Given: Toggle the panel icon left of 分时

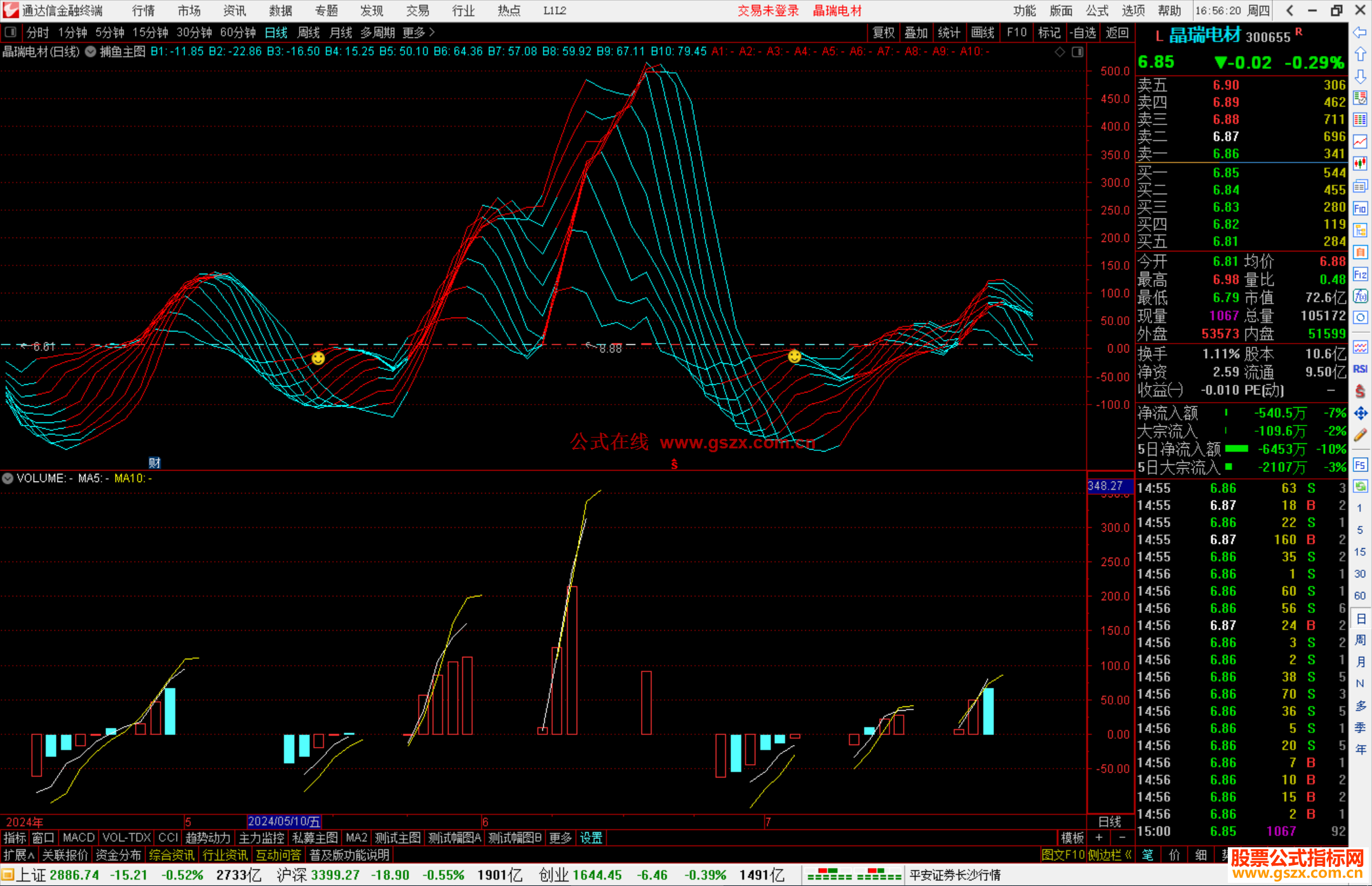Looking at the screenshot, I should [11, 32].
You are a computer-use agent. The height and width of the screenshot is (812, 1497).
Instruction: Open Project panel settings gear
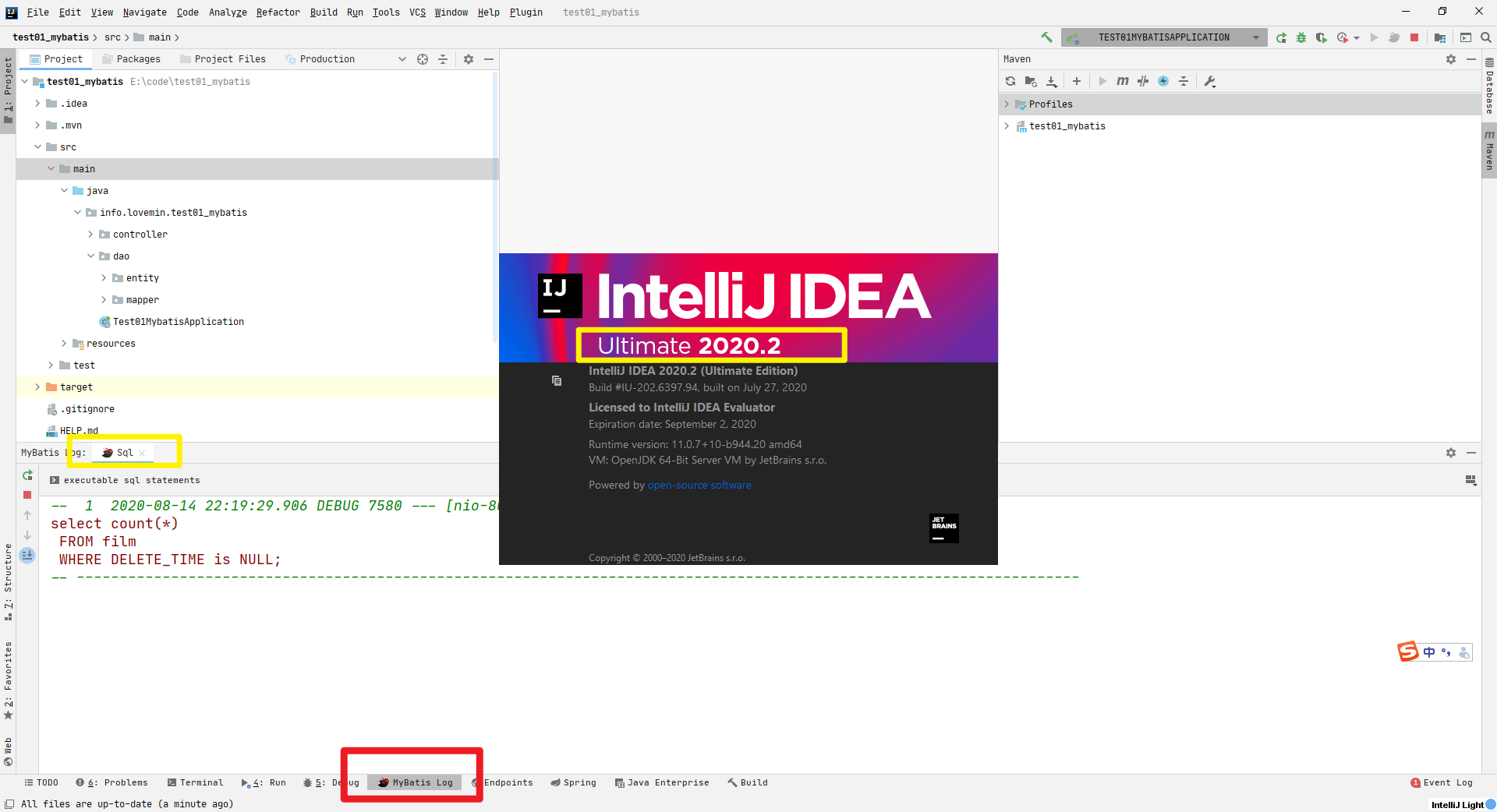pos(468,58)
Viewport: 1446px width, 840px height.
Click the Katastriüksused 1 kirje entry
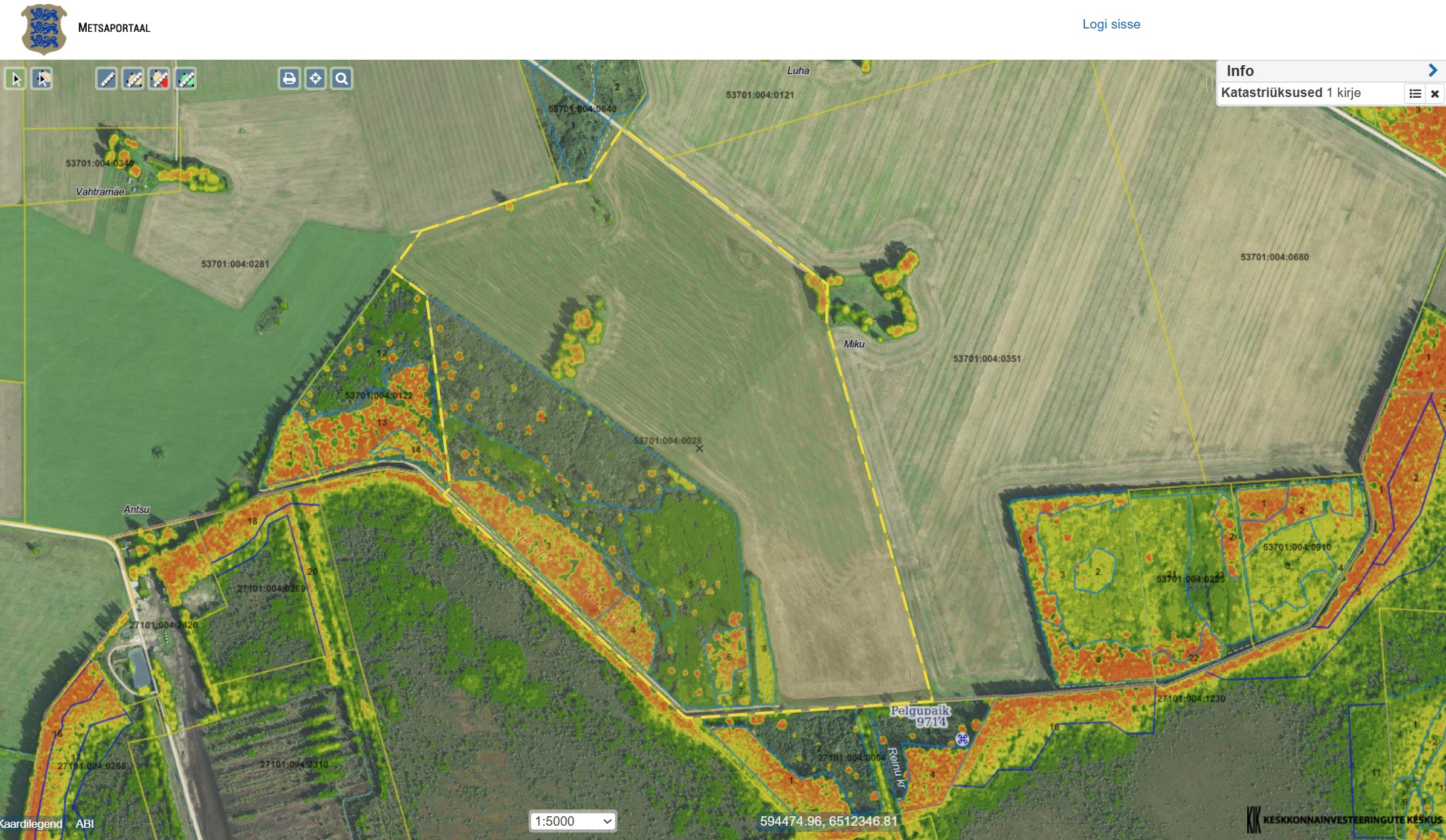1291,93

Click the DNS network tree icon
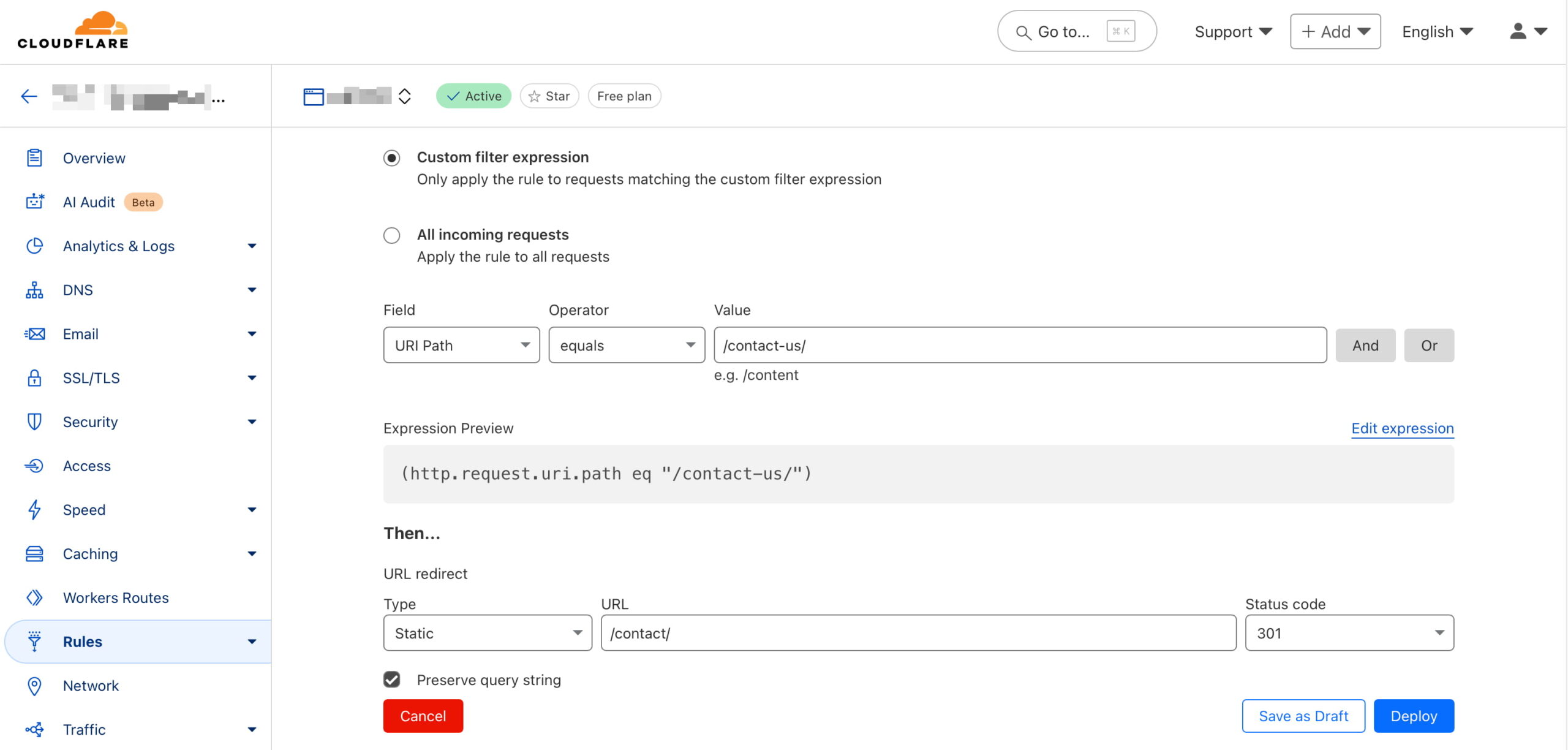click(x=34, y=290)
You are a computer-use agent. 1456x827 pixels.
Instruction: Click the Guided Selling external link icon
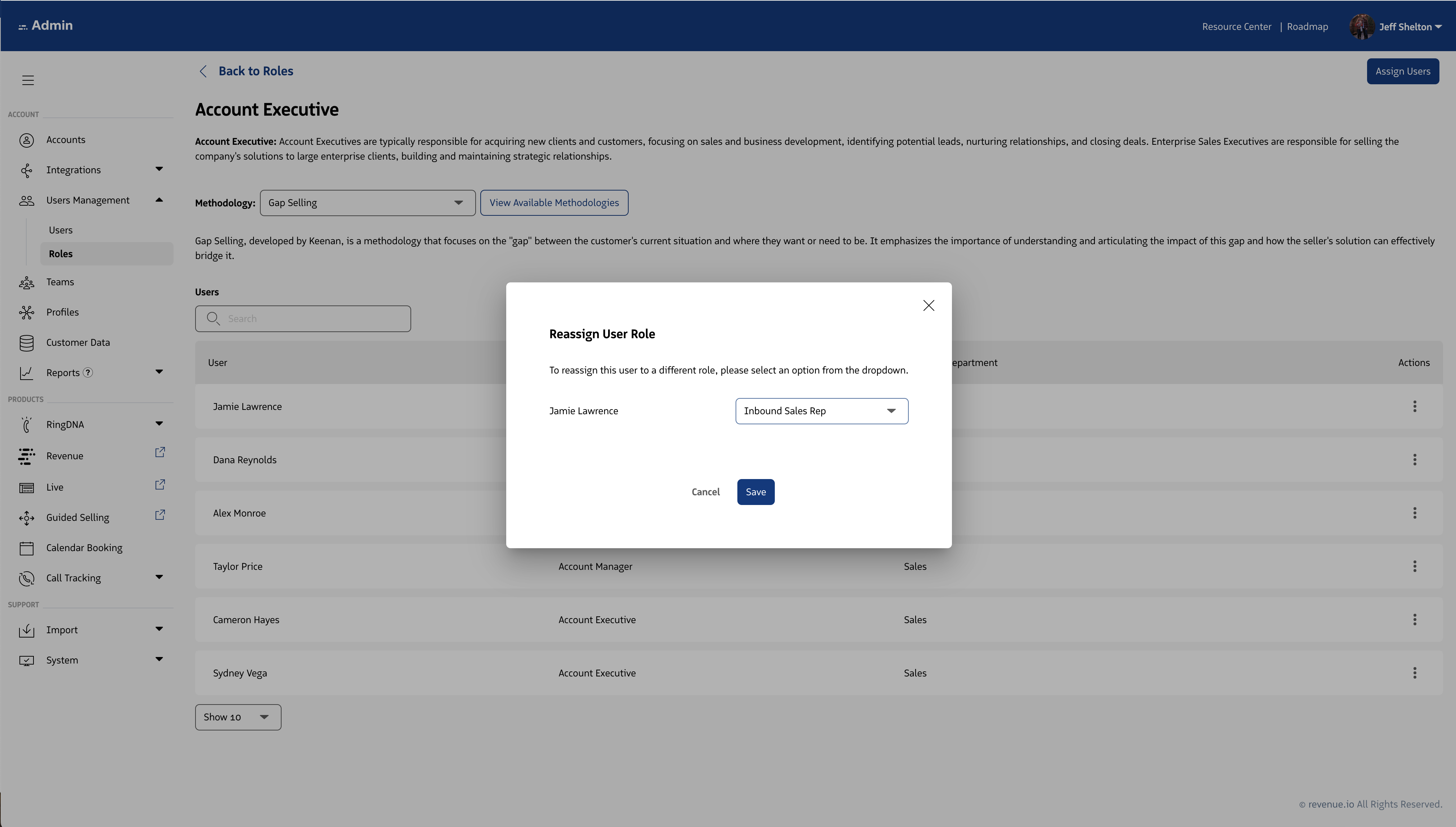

> _Task to carry out_
From the data above, count the lines where "height" occurs and give that figure and nothing else.

> _Exercise solution_
2